JERUSALEM (CNN) -- A Palestinian official said Sunday that Israel's plan to expand settlements in the West Bank was "like putting a stick in the wheels of the peace process."
An Israeli soldier stands guard near the Givat Zeev settlement in February.
Israeli Prime Minister Ehud Olmert approved the construction of 330 housing units in Givat Zeev, near Jerusalem. Olmert spokesman Mark Regev said the decision was initially made nine years ago, and approved Sunday "for economic reasons that have to do with the developers."
"They wanted to complete the project now, and they are to go ahead," Regev said, referring to the developers.
The Israeli newspaper Haaretz reported that Israel began marketing lots for the housing units in 1999 but stopped after the beginning of the Second Intifada, a rash of Israeli-Palestinian violence that erupted when then-opposition leader Ariel Sharon visited the Temple Mount in Jerusalem.
The high demand for housing and the improving security situation prompted contractors to ask the Housing Ministry to let them renew construction, Haaretz reported.
"It is consistent with our long-standing position that building within the large settlement blocs, which will stay a part of Israel in any final status agreement, will continue," Regev told Haaretz. "Construction outside the settlement blocs has been frozen."

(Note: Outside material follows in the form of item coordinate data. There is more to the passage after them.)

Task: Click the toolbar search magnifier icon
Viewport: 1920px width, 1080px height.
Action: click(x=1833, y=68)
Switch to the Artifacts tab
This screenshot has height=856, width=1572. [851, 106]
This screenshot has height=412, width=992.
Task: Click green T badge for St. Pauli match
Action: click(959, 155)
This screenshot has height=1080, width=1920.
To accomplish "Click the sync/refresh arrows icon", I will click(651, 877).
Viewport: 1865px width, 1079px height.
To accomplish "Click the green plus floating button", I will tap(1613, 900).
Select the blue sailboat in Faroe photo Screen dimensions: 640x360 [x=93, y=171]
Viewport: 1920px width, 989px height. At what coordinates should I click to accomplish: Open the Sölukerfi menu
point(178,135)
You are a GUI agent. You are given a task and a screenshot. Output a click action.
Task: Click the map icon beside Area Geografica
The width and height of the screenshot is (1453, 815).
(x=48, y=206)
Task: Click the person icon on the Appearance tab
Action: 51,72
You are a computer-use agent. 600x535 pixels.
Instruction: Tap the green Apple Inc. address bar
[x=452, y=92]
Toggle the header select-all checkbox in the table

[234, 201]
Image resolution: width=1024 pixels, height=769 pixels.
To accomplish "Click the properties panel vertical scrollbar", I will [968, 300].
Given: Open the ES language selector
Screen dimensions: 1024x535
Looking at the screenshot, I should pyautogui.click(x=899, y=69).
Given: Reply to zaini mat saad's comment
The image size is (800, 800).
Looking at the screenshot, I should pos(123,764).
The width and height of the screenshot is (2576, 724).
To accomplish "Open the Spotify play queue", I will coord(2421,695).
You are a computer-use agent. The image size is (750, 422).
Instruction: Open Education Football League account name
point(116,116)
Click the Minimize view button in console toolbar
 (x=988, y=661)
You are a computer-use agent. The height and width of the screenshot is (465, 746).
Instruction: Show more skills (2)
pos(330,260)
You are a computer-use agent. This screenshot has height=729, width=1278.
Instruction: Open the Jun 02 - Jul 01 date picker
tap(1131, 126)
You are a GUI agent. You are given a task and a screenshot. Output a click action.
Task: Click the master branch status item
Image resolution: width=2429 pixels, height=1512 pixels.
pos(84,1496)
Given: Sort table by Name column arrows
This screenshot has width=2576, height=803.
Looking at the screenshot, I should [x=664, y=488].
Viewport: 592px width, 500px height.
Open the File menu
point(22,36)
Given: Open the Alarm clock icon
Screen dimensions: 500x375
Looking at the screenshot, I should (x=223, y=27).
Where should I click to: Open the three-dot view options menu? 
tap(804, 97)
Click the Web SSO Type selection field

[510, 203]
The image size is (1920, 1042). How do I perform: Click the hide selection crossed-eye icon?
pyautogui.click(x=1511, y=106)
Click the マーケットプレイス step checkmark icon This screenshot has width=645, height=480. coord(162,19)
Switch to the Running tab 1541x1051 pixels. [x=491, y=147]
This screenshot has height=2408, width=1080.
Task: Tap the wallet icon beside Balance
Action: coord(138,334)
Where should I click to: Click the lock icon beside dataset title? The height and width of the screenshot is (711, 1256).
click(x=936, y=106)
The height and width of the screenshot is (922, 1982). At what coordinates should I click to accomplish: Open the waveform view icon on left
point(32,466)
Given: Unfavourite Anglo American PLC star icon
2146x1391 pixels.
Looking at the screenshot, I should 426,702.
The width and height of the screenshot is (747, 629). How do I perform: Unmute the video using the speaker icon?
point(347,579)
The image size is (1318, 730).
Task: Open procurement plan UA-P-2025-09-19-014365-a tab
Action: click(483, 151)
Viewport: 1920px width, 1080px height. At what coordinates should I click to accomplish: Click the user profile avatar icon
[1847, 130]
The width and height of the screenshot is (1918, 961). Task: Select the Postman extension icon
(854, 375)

The announcement came just days before Israeli and Palestinian representatives are slated to meet with Lt. Gen. William Fraser III, appointed by President Bush to help monitor the Mideast peace talks.
Fraser will convene a three-way committee this week to discuss both sides' obligations under the "road map" to peace established in 2003 by the Mideast Quartet, composed of the U.S., U.N., Russia and the European Union, she said.
Among other things, the road map calls for Palestinians to denounce violence and dismantle militants groups, and for Israel to halt settlement activity in the West Bank.
Israel has said it intends to keep some of its settlements, including Givat Zeev. Israelis and Palestinians have disagreed on whether certain disputed areas constitute settlements.
In December, Olmert ordered his government not to start any construction projects in the West Bank without his approval.
The announcement came after Palestinian officials expressed outrage that Israel's proposed funding for 2008 included construction plans in Ma'aleh Adumim and Har Homa, a disputed area on the Palestinian side of East Jerusalem, according to the 1948 borders. Israel considers Har Homa part of Jerusalem.
At the time, Secretary of State Condoleezza Rice told a U.S. newspaper that she admonished Israeli officials for the attempt to expand Har Homa, a move she said was not helpful to the fragile peace process.
After Olmert's Sunday decision, chief negotiator Saeb Erakat said Palestinians "condemn this decision" to expand the Givat Zeev settlement.
"It is like putting a stick in the wheels of the peace process," he said.
Israeli-Palestinian violence has escalated in recent weeks, as Palestinian militants have indiscriminately launched rockets into Israel and Israel has responded with military offensives in Gaza. More than 110 Palestinians have been killed.
Last week, a shooting at a seminary school in Jerusalem left eight students dead, but sources linked the attack to Hezbollah, a Shiite militant group based in Lebanon, and not Hamas, the Palestinian militant group that controls Gaza.
On Sunday, Israel Defense Forces announced that a soldier died from wounds incurred in a roadside bombing last week in Gaza. He was one of four Israeli soldiers to die in recent weeks.
The military wing of Islamic Jihad took responsibility for the attack, saying it was a reprisal for the death of one of its senior leaders during an Israeli military operation.
Also last week, Rice wrapped up her trip to the region aimed at restarting peace talks. Palestinian President Mahmoud Abbas had suspended the talks in response to the Israeli operation in Gaza. After some wavering, Abbas agreed to resume the talks, but no date was set.